Au cours de sa première année de fonctionnement, l’intelligence artificielle du Washington Post a publié près de 850 articles. Parmi ces papiers, 500 étaient consacrés aux élections : ils ont généré plus de 500 000 clics.



Une technologie controversée


Cette avancée technologique pose des problèmes dans la profession, du fait d’un éventuel remplacement de la main humaine par une IA. Le Washington Post se justifie à propos de cela : « Les articles confiés à Heliograf portaient sur des sujets que le média n’aurait sans doute pas demandé à ses équipes de journalistes de couvrir en l’absence de cet outil. L’intelligence artificielle n’a donc pas remplacé les journalistes qui travaillaient déjà pour le Washington Post, mais a davantage été utilisée comme une aide par la rédaction. »

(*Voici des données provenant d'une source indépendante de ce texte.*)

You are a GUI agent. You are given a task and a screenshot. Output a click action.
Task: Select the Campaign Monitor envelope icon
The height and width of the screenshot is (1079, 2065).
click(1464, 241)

Jeremy Gibert, directeur des initiatives stratégiques du Washington Post, entend donner un rôle plus important à cet outil lors des futures élections présidentielle américaines.


Les éditeurs de presse sont bien conscients de la nécessité de produire toujours plus de contenus. En recourant à l’IA pour les articles plus basiques de recoupement de données, purement informationnels n’ayant besoin ni d’enquêtes ni d’opinion, l’éditeur de contenu augmente non seulement ce contenu, mais également ceux exigeant un réel travail journalistique auquel le journaliste pourra se consacrer.


On peut donc en déduire que l’intelligence artificielle, au travers des robots journalistes, est un levier d’optimisation.